What you need to know
- A total of 20 consumer organizations have sent letters to antitrust regulators in various countries, expressing concerns over Google's proposed Fitbit acquisition.
- The organizations argue that the deal will enable Google to obtain data from Fitbit and further expand its clout in digital markets.
- Google and Fitbit had announced the $2.1 billion acquisition deal in November last year.
Consumer advocacy groups from the U.S., Europe, and Latin America have come together against Google's proposed acquisition of fitness-tracking giant Fitbit. The group of 20 organizations has written a letter antitrust regulators across the globe, expressing privacy and competition concerns (via Reuters).

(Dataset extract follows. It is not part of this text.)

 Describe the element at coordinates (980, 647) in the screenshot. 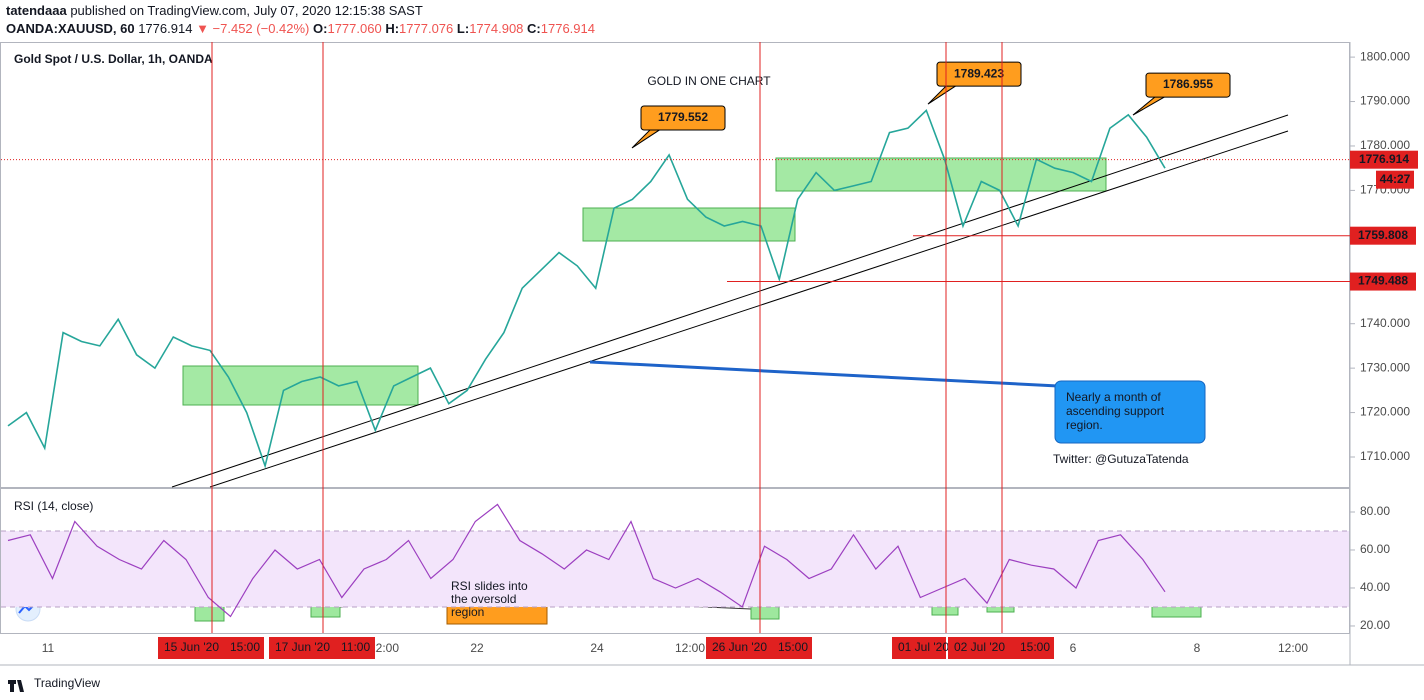

I see `marker-date: 02 Jul '20` at that location.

The organizations have issued a statement arguing that acquiring Fitbit would provide Google access to sensitive user information such as their heart rates, quality of sleep, and the number of steps they take daily. The group believes Google may use Fitbit's data to expand its dominance in digital markets.
The organizations said in a statement:
Past experience shows that regulators must be very wary of any promises made by merging parties about restricting the use of the acquisition target's data. Regulators must assume that Google will in practice utilize the entirety of Fitbit's currently independent unique, highly sensitive data set in combination with its own.
Reacting to the statement, a Google spokeswoman told Reuters that the Fitbit acquisition is about devices and not data. She added that the combination of the hardware efforts of the two companies will only increase competition in the wearable sector.
Antitrust regulators in Europe are expected to make a decision on whether the deal should be cleared or be opened to a more extended investigation by July 20. Australia's competition authority indicated recently that it might have some concerns with Google's Fitbit acquisition and expects to make a final decision sometime in August.
The search giant is also under antitrust investigation by the U.S. Justice Department, as well as a coalition of state attorney generals for abusing its dominance in the online advertising industry and harming smaller rivals.